The idiom `with ThreadPoolExecutor() as ex: fut.result(timeout=T)` defeats
its own timeout: the context-manager __exit__ calls shutdown(wait=True),
which blocks until the runaway task finishes. A 50ms timeout on a 5s task
took ~5s, so codec_mcp tool dispatch and codec_observer OCR could hang on a
slow skill or a stuck screencapture popup.

Add codec_concurrency.run_with_timeout (daemon thread + join(timeout), no
shutdown(wait=True)): surfaces the timeout promptly, abandons the daemon
worker (never blocks shutdown), re-raises fn exceptions, and raises
TimeoutError (== concurrent.futures.TimeoutError on py3.11+). Migrate both
call sites; mirrors the proven codec_hooks._run_hook_with_timeout pattern.

Co-Authored-By: Claude Opus 4.7 <noreply@anthropic.com>

* fix(state): serialize SQLite + JSON read-modify-writes (C5/H14/M6)

CodecMemory shared one sqlite3 connection across threads
(check_same_thread=False) with no app-level lock — concurrent save/search on
the same connection can corrupt cursor state or even segfault (the new test
reproduced a hard crash before the fix). Add a threading.RLock and serialize
every runtime connection use (save, search, search_recent, get_sessions,
cleanup, rebuild_fts, close). RLock so get_context->search and
cleanup->close don't self-deadlock; WAL + busy_timeout stay the
cross-process layer.

Route the unguarded ~/.codec JSON read-modify-writes through the
cross-process file_lock:
- grant_permission (routes/agents.py): new codec_agent_plan.grants_lock
  (mirrors _status_lock) held across load_grants -> modify -> save_grants ->
  set_grants_hash, so concurrent /grant calls can't clobber grants.json.
- both notifications.json writers in codec_ask_user (question-write +
  mark-read) now also hold file_lock(NOTIFICATIONS_PATH), matching the
  pairing the pending_questions path already used.

Co-Authored-By: Claude Opus 4.7 <noreply@anthropic.com>

* fix(ssrf): guard web_fetch + crew fetch against internal/metadata URLs (H1)

Attacker-influenceable URLs (chat injection, clipboard, crew task) could be
fetched against 127.0.0.1, 10/8, 192.168/16, 169.254.169.254 (cloud
metadata), etc. — and the body flows back into the LLM transcript, so a read
is an exfil path even with egress otherwise denied.

Add codec_ssrf.validate_url: enforces http(s), resolves the host, and rejects
if ANY resolved address is loopback / private / link-local / multicast /
reserved / unspecified (dual-record + IPv4-mapped-IPv6 aware). Wire it BEFORE
the HTTP call in skills/web_fetch.py (which clipboard_url_fetch delegates to)
and in codec_agents._web_fetch. DNS-rebinding TOCTOU limitation documented.

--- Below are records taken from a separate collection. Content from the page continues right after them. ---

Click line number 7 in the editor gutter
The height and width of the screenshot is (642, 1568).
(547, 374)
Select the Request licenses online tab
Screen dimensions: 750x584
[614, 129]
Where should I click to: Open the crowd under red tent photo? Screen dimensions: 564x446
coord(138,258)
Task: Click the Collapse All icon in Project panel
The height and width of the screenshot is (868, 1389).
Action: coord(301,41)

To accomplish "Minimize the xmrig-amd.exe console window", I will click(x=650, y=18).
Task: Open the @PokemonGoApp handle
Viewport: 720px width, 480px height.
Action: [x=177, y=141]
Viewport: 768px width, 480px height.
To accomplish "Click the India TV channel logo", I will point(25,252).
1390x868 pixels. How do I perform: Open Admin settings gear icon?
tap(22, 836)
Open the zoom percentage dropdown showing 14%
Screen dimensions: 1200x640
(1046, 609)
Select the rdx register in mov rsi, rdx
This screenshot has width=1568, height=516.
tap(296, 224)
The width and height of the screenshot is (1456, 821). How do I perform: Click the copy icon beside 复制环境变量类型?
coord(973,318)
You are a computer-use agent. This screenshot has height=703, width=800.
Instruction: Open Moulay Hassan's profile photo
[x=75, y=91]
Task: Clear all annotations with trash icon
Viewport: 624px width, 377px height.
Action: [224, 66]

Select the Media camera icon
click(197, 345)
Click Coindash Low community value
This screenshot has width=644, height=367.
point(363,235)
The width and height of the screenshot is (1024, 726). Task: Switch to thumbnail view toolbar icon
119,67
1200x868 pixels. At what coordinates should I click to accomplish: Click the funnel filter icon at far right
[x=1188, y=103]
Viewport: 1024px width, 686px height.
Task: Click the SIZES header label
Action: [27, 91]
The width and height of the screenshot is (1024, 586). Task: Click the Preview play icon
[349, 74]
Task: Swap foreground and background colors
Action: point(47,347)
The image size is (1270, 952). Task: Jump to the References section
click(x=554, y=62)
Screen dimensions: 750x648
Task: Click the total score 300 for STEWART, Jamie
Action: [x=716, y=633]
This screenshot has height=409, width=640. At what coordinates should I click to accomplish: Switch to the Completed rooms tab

Co-Authored-By: Claude Opus 4.7 <noreply@anthropic.com>

* fix(skills): refuse approving a skill that shadows a pinned built-in (H2/H6)

The review-and-approve flow wrote an approved skill to the skills dir by
basename with no name-collision check. An approved skill named after a
hash-pinned built-in (calculator.py, file_write.py, ...) would take that
trusted name — shadowing the real built-in, or overwriting it if the write
dir is the repo skills dir.

skill_approve now refuses any filename matching a name in the committed
skills/.manifest.json (case-insensitive, so the guard also holds on
case-insensitive filesystems), emitting skill_approve_blocked. PR-1A's
load-time hash/AST gate remains the last line of defense; this refuses at the
write point so the trusted file is never displaced.

Co-Authored-By: Claude Opus 4.7 <noreply@anthropic.com>

* test: A-12 inline-LLM-POST guard + OAuth scope-escalation coverage (Fix #10)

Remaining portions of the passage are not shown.